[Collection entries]

——————————

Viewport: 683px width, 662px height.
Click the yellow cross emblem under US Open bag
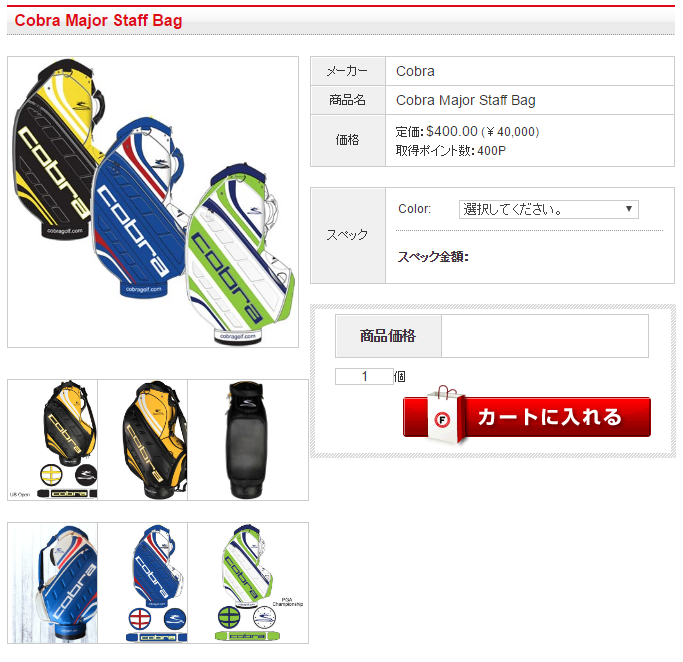[x=51, y=475]
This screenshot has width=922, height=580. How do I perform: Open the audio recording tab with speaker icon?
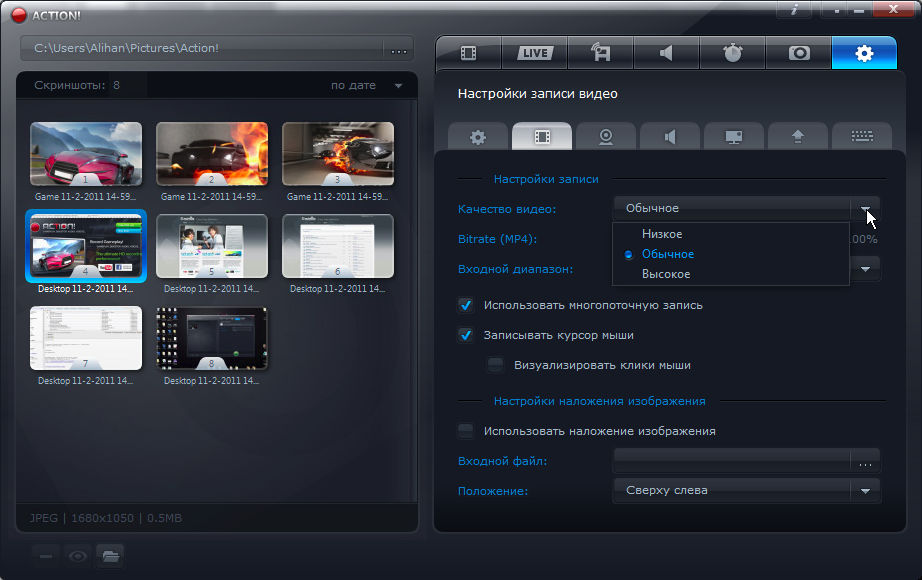[x=666, y=53]
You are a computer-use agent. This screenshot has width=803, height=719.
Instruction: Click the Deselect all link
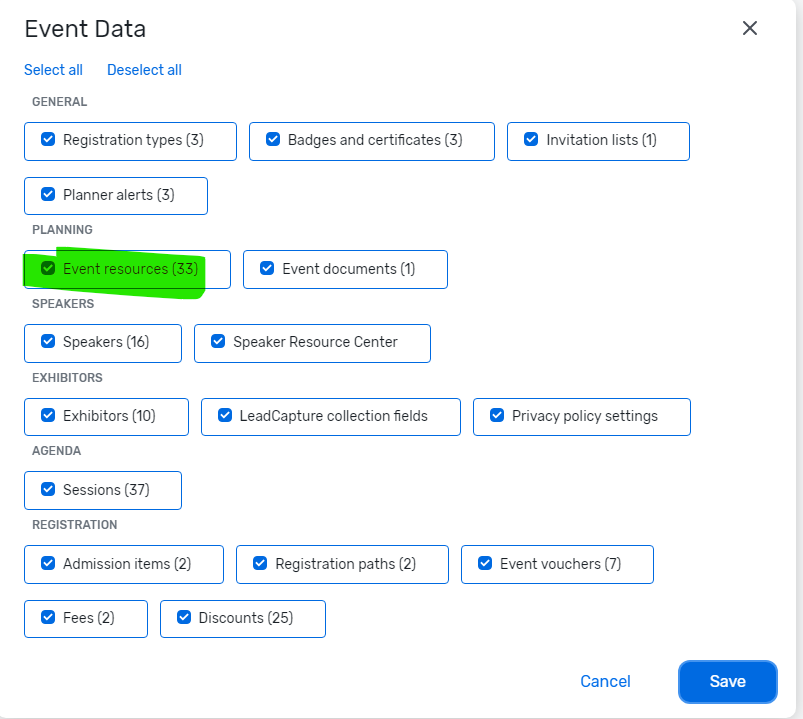pyautogui.click(x=144, y=70)
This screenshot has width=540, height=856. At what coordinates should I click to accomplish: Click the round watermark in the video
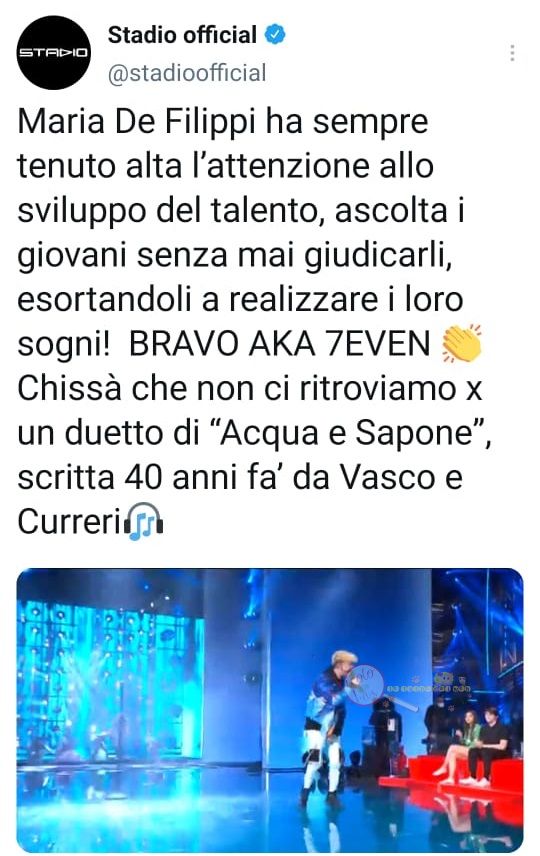(x=365, y=685)
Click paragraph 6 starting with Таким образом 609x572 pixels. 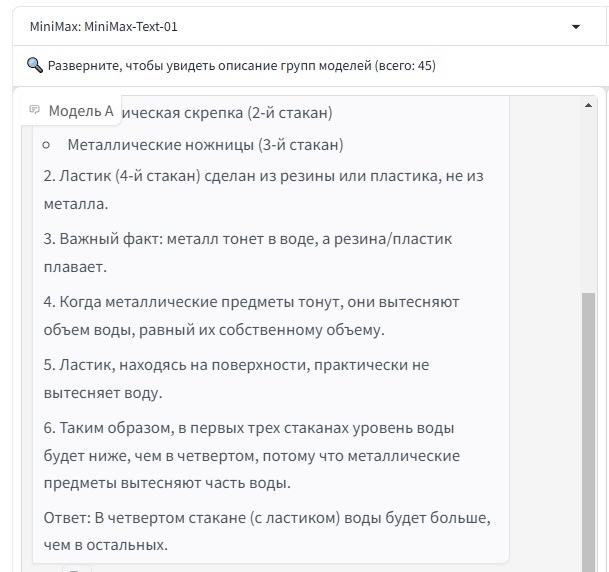point(251,455)
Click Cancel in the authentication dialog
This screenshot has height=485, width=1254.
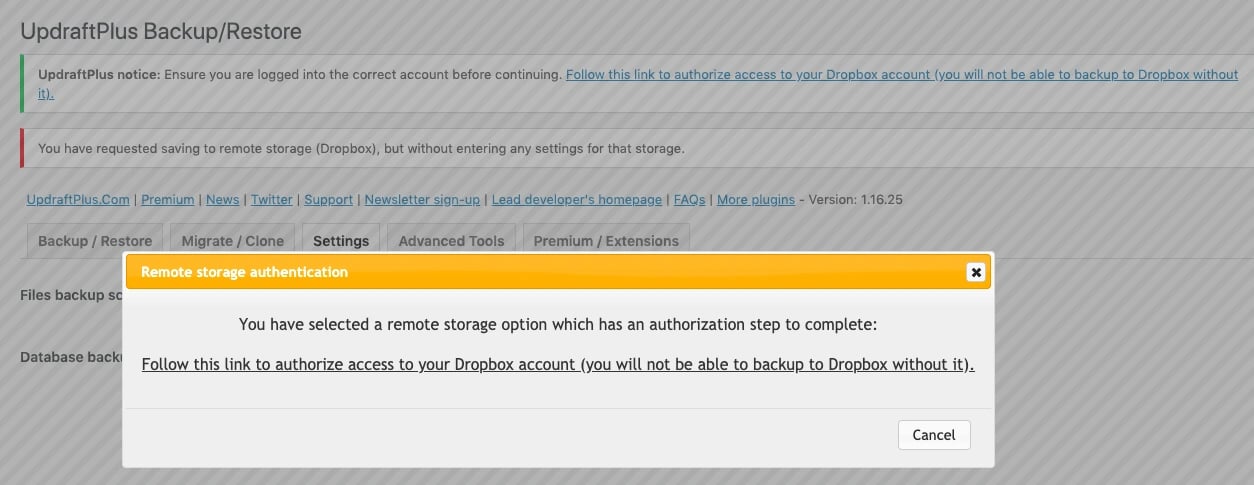pos(934,434)
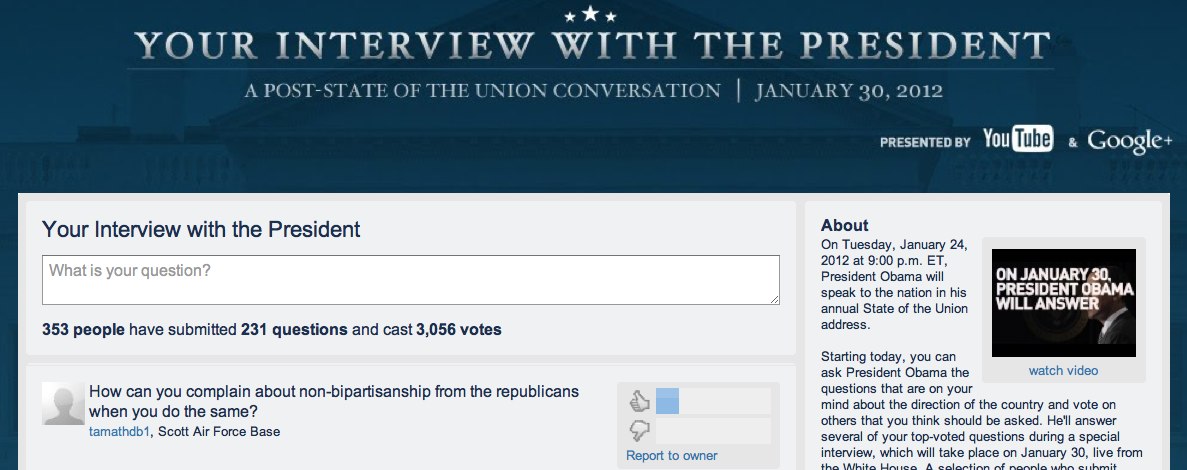Viewport: 1187px width, 470px height.
Task: Click the '231 questions' count text
Action: [x=294, y=330]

——————————

## Exercise goal
Your copy should hold exactly the lines from the one that contains "Click Cancel in the authentication dialog" through the final line of the data, both ends included, and no pictures.

## Reply to the task
Click Cancel in the authentication dialog
This screenshot has height=485, width=1254.
pos(934,434)
Viewport: 1187px width, 470px height.
Task: Click the '231 questions' count text
Action: [x=294, y=330]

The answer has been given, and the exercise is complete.